*TASK BRIEF:*
Exactly the lines from the one containing "This screenshot has width=575, height=448." through the end of the data, and nothing more, should be retyped; pictures stay out.

*EXCERPTED DATA:*
□ □ □ □ □ □ □

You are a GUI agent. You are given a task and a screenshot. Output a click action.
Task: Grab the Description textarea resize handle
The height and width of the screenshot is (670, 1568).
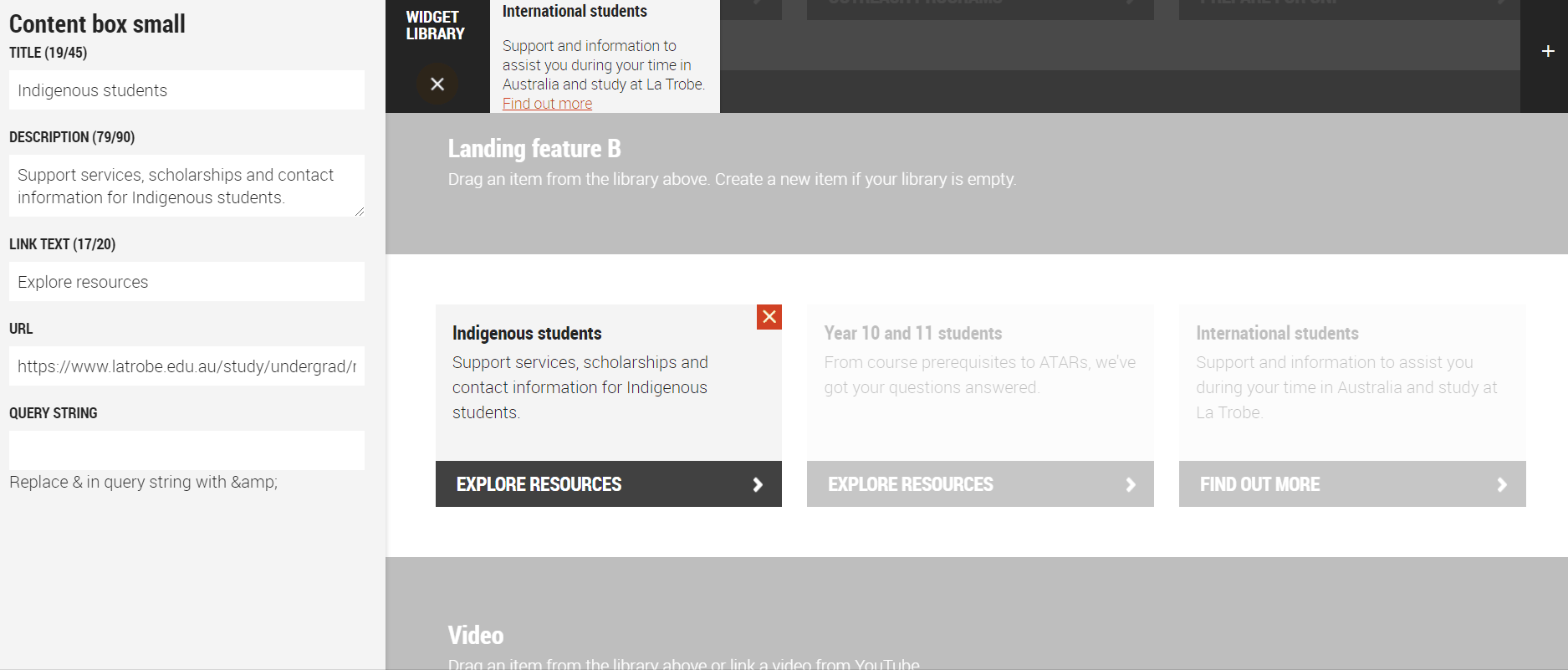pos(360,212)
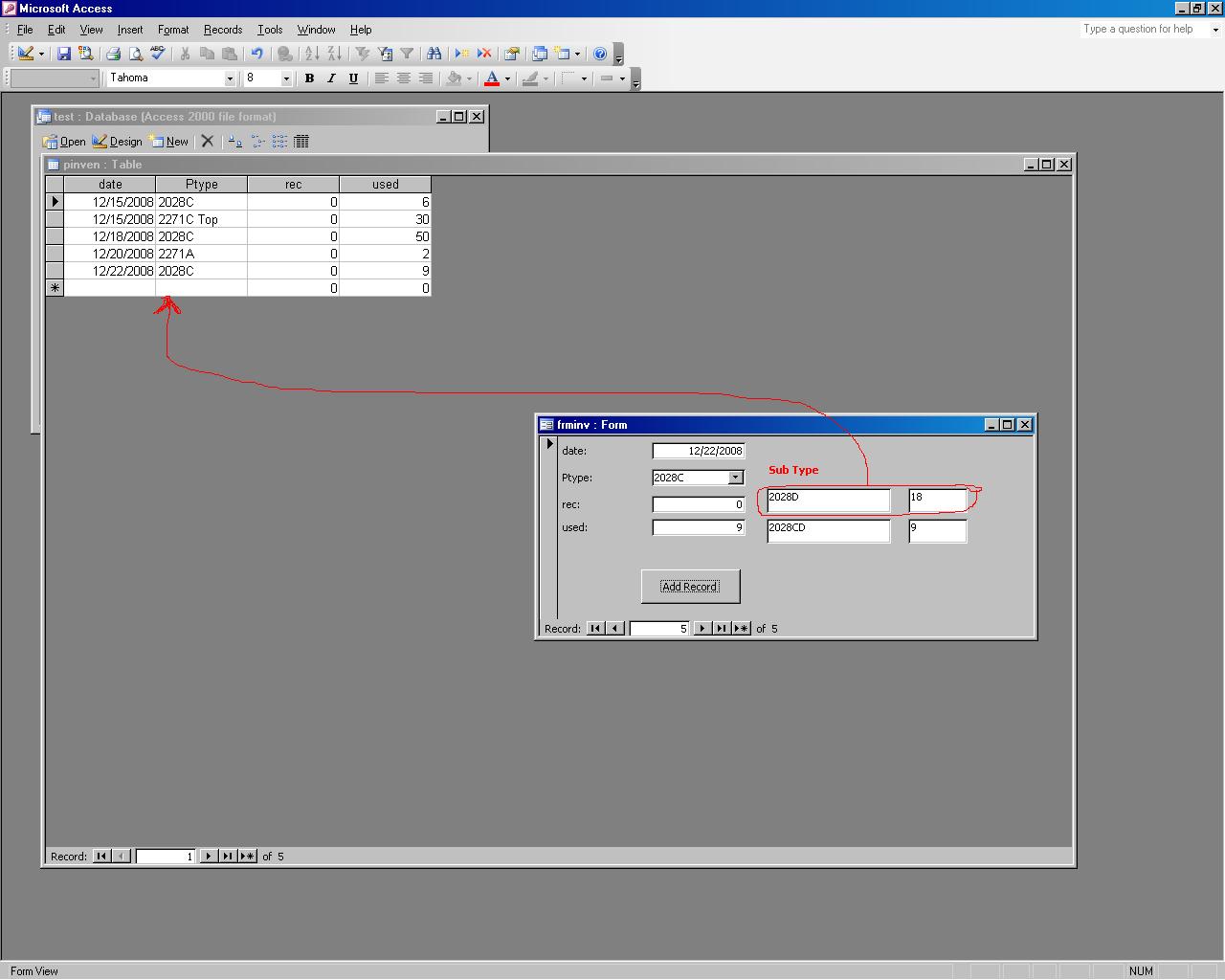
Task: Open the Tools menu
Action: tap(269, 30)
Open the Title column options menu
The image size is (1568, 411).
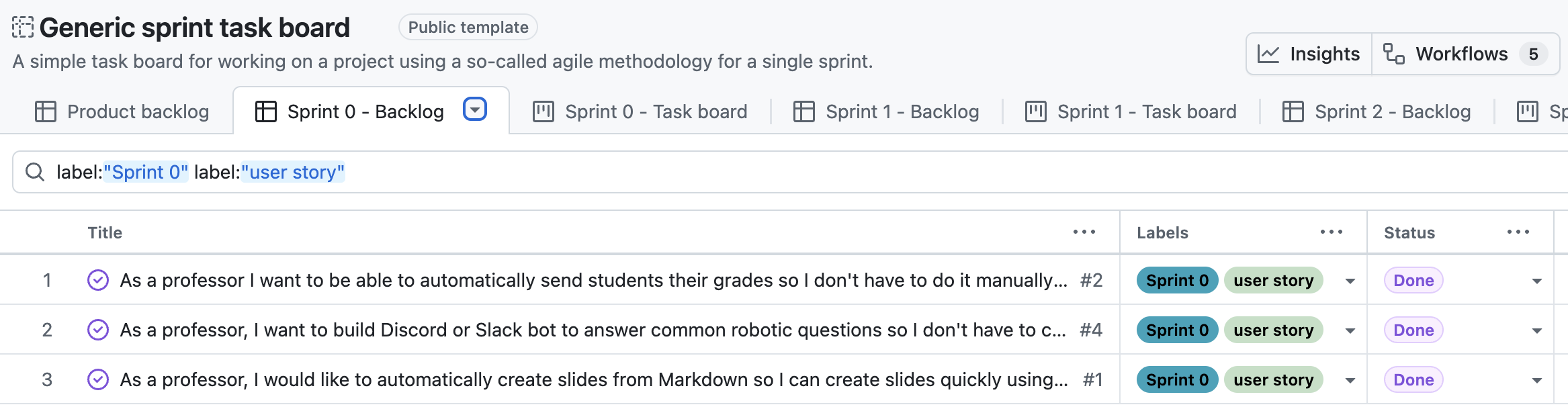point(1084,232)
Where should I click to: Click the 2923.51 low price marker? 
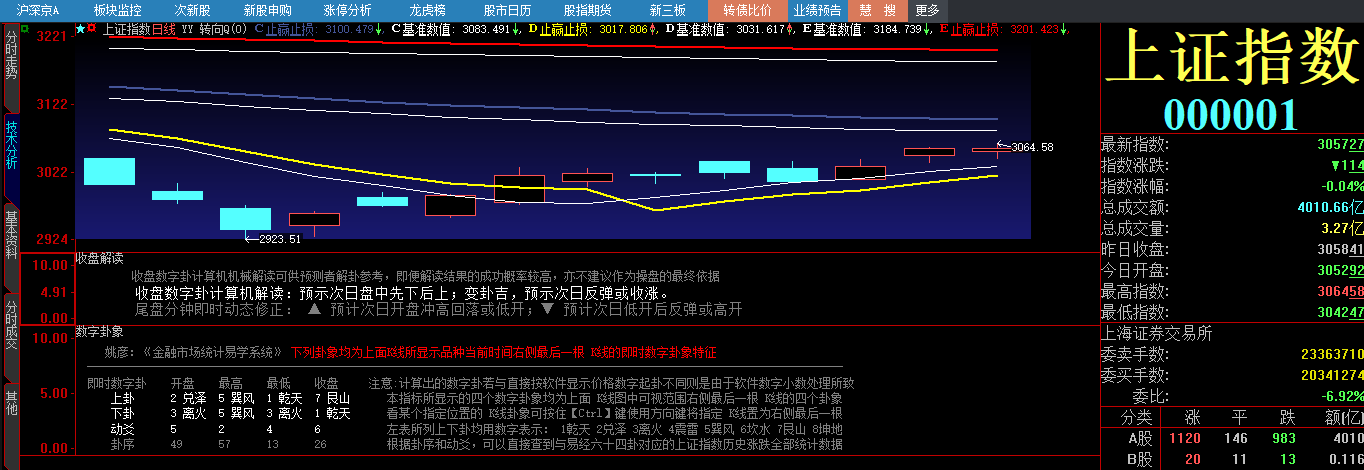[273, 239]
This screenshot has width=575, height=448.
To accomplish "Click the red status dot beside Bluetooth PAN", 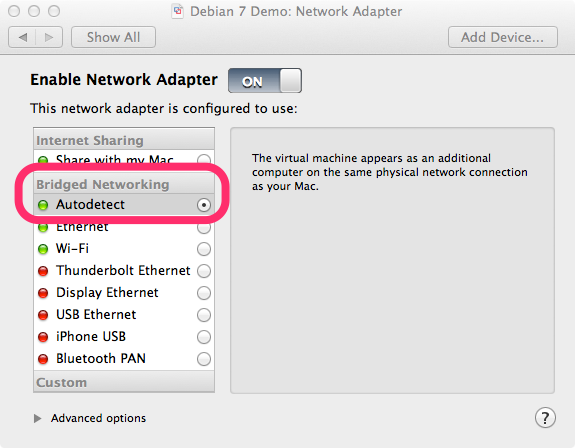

□ □ □ □ □ □ □

*RESULT:*
This screenshot has width=575, height=448.
To accomplish "Click the red status dot beside Bluetooth PAN", 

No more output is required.